T'ai Chi Mini-Form for Improved Balance

You can follow a T'ai Chi mini-form routine that targets a specific area, such as balance, if you don't have enough time for a complete T'ai Chi practice. The mini-form described here can help you achieve better balance, staying upright and walking steadily, and not wobbling or risking spraining an ankle.

In this routine, you walk T’ai Chi style — being slow, flowing, focused, and stabilized. Along with the balance that comes from slow, deliberate T’ai Chi walking, you also develop leg strength. You stop relying on momentum to get around, and instead appreciate each step.

You may want to pick a long hallway, large room, or a driveway so that you have plenty of room in front of you to move before you have to break the flow and turn around.

  1. Stand with your heels together, feet turned out slightly to create an angle of about 45 degrees between your toes. Keep your arms relaxed at your sides.

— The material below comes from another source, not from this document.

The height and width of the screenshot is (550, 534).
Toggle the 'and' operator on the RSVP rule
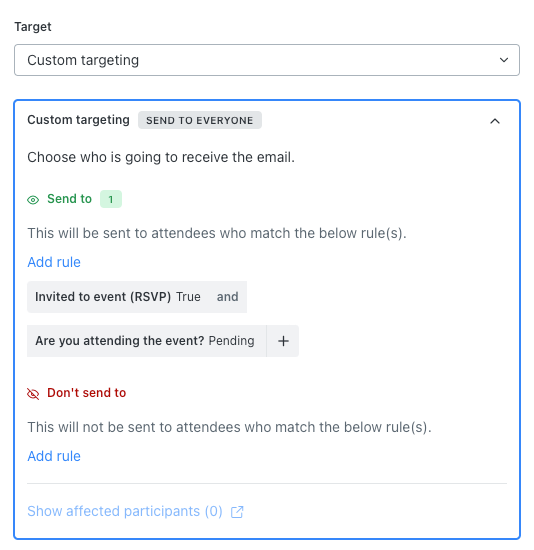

    Having your arms hang relaxed at your sides makes the walk unstable and, therefore, more challenging because you have to keep your arms from flapping around.

  2. Inhale and then exhale as you bend your right knee, allowing your weight to sink lower on your right leg. Make sure that you feel grounded and stable.

    Tuck your tailbone under as you sink lower so you don't end up swaying your back and sticking your behind out. That means you should relax your tailbone downward while avoiding collapsing over your ribs and pelvis. (Your posture should still look normal.)

  3. Inhale and slowly lift your left foot; then, just as slowly, put your left foot down in front of you and slightly to the left of your body as you exhale. Let the heel touch the floor first, and slowly roll down onto the entire sole of the foot. Allow your weight to shift onto the left side while you bend your left knee.

    This should feel and look nearly like a regular walking step but in slow motion. Also, make sure that your forward-stepping foot doesn't slam down to the ground, but rolls down from the ball of the foot to the heel smoothly and quietly.

  4. When you are finished wobbling on the left leg and feeling nice and stable, inhale and pick up the right foot; then exhale and place the toes lightly on the ground beside your left ankle. Do not move your right foot until you are completely wobble-free and well-rooted on the full sole of the front (left) foot.

    You wobble less if you not only sink well, but use your abdominal muscles for centering strength.

  5. Now step out to the right side of your body — just slightly — with your right foot, making sure that the heel goes down first and you roll smoothly and quietly onto the entire foot).

  6. Continue walking the T’ai Chi Walk until you run out of room; then turn around and head back the way you came. You move in a zigzag fashion, stepping slightly out to one side of your body and then out to the other.

    Avoid lunging forward onto your front leg with a bent knee. Practice putting the heel out in front of you without moving the rest of your body then bringing it back underneath you. You should not have to push off with your front leg to return the foot to the starting position. Only step as far as you can without lunging forward with your weight.